Let’s now review hedge fund activity in other stocks similar to Chase Corporation (NYSEAMEX:CCF). We will take a look at M/A-COM Technology Solutions Holdings (NASDAQ:MTSI), Turning Point Brands, Inc. (NYSE:TPB), Sandstorm Gold Ltd. (NYSE:SAND), and Kadant Inc. (NYSE:KAI). All of these stocks’ market caps are similar to CCF’s market cap.
|Ticker||No of HFs with positions||Total Value of HF Positions (x1000)||Change in HF Position|
View table here if you experience formatting issues.

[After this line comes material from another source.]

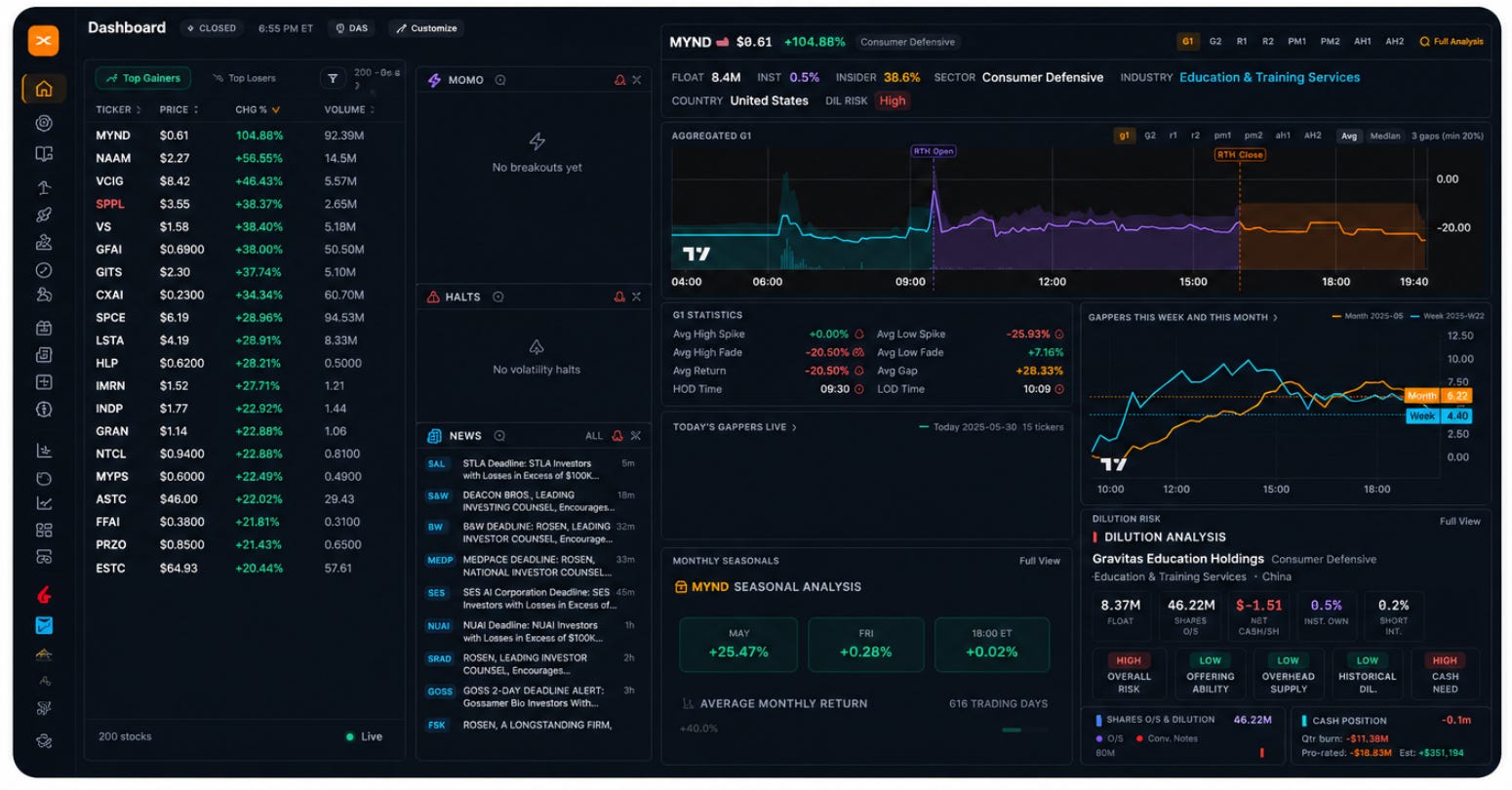Screen dimensions: 1512x790
Task: Select the PM1 tab in header
Action: pyautogui.click(x=1296, y=41)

As you can see these stocks had an average of 14.25 hedge funds with bullish positions and the average amount invested in these stocks was $92 million. That figure was $85 million in CCF’s case. M/A-COM Technology Solutions Holdings (NASDAQ:MTSI) is the most popular stock in this table. On the other hand Kadant Inc. (NYSE:KAI) is the least popular one with only 11 bullish hedge fund positions. Compared to these stocks Chase Corporation (NYSEAMEX:CCF) is even less popular than KAI. Hedge funds dodged a bullet by taking a bearish stance towards CCF. Our calculations showed that the top 20 most popular hedge fund stocks returned 24.4% in 2019 through September 30th and outperformed the S&P 500 ETF (SPY) by 4 percentage points. Unfortunately CCF wasn’t nearly as popular as these 20 stocks (hedge fund sentiment was very bearish); CCF investors were disappointed as the stock returned 1.6% during the third quarter and underperformed the market. If you are interested in investing in large cap stocks with huge upside potential, you should check out the top 20 most popular stocks among hedge funds as many of these stocks already outperformed the market so far in 2019.